_REQUIREMENT_: Starting at the line containing "Task: Click the tag icon beside Tag search" and ending after the line containing "674x803 pixels.", put those lines into a numbered list, skipping any blank lines.

_DATA SHOWN_:

##############################

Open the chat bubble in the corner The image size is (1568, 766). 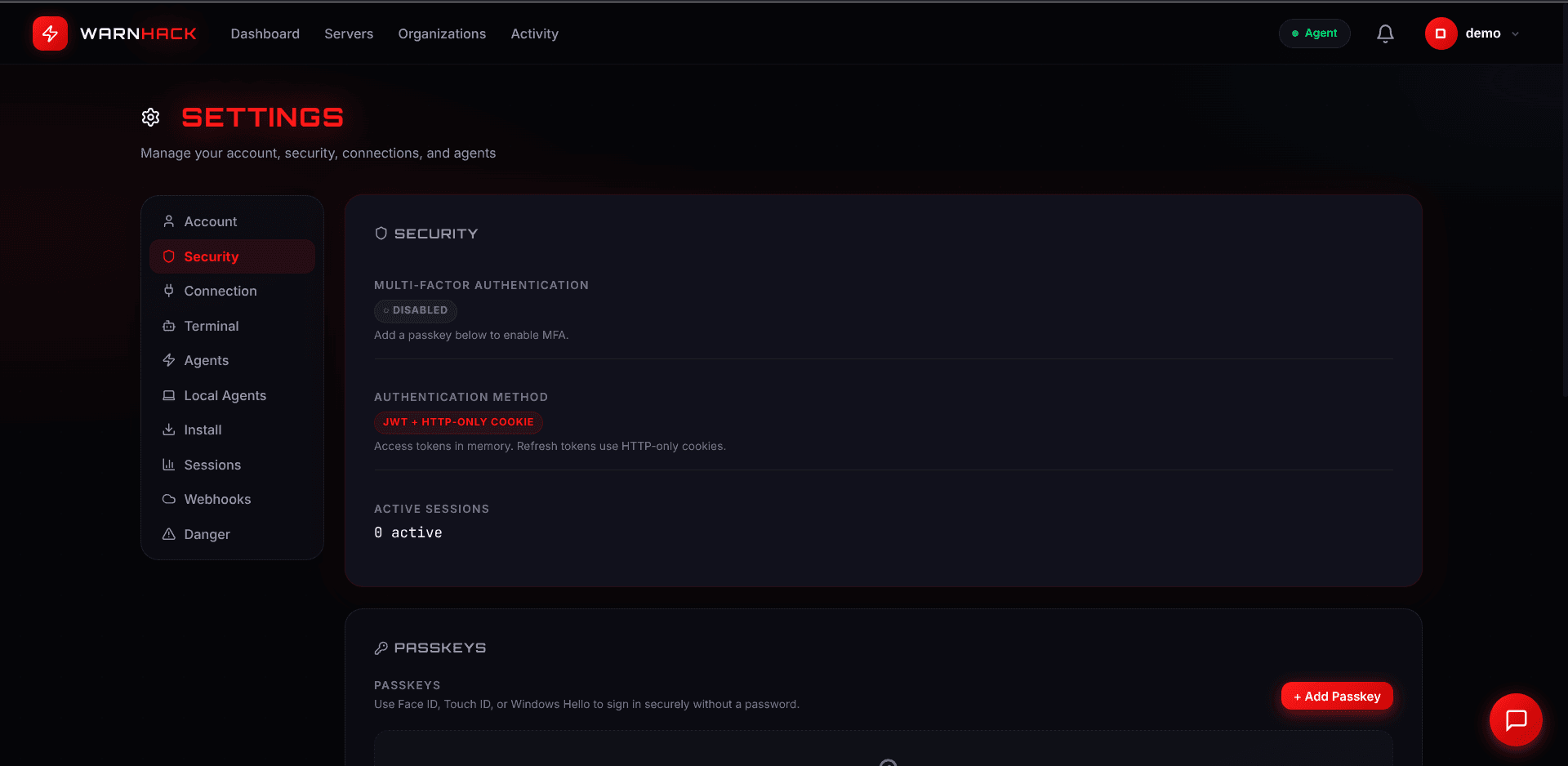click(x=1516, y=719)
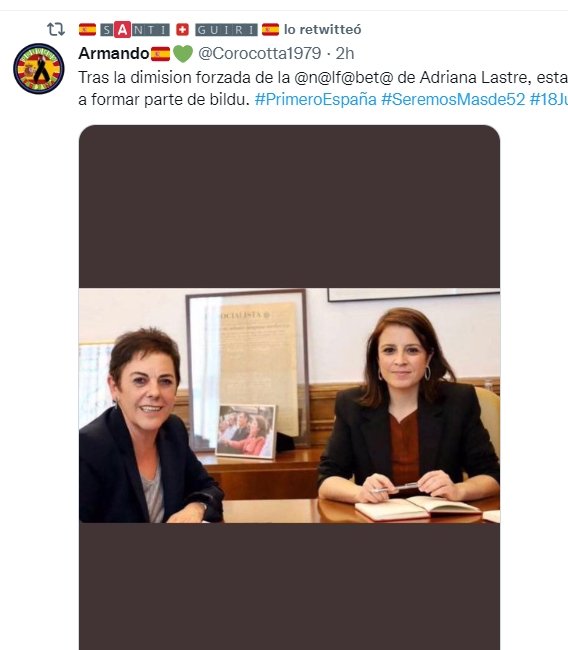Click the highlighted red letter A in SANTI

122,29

##############################

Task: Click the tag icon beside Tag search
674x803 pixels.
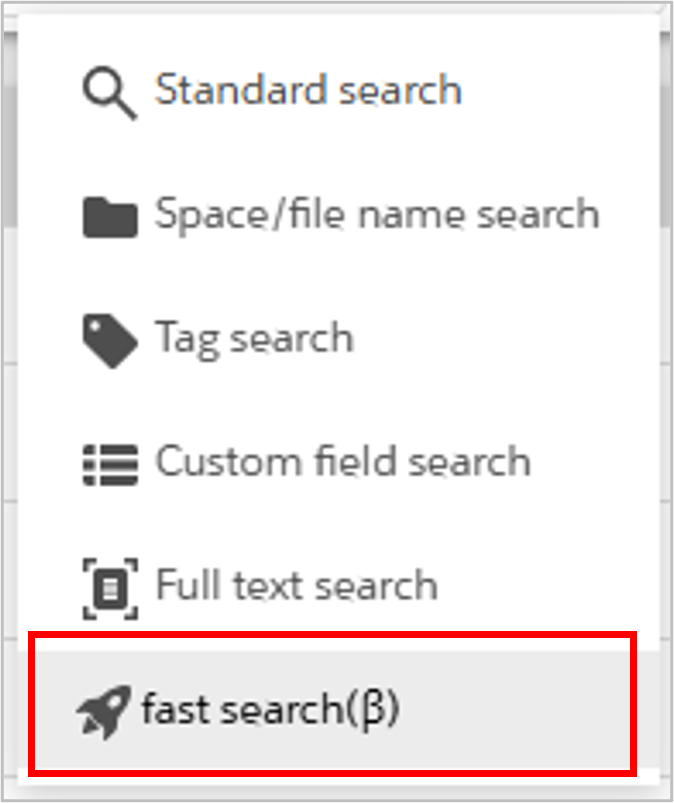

##############################

_EXERCISE RESPONSE_:
1. Task: Click the tag icon beside Tag search
2. 674x803 pixels.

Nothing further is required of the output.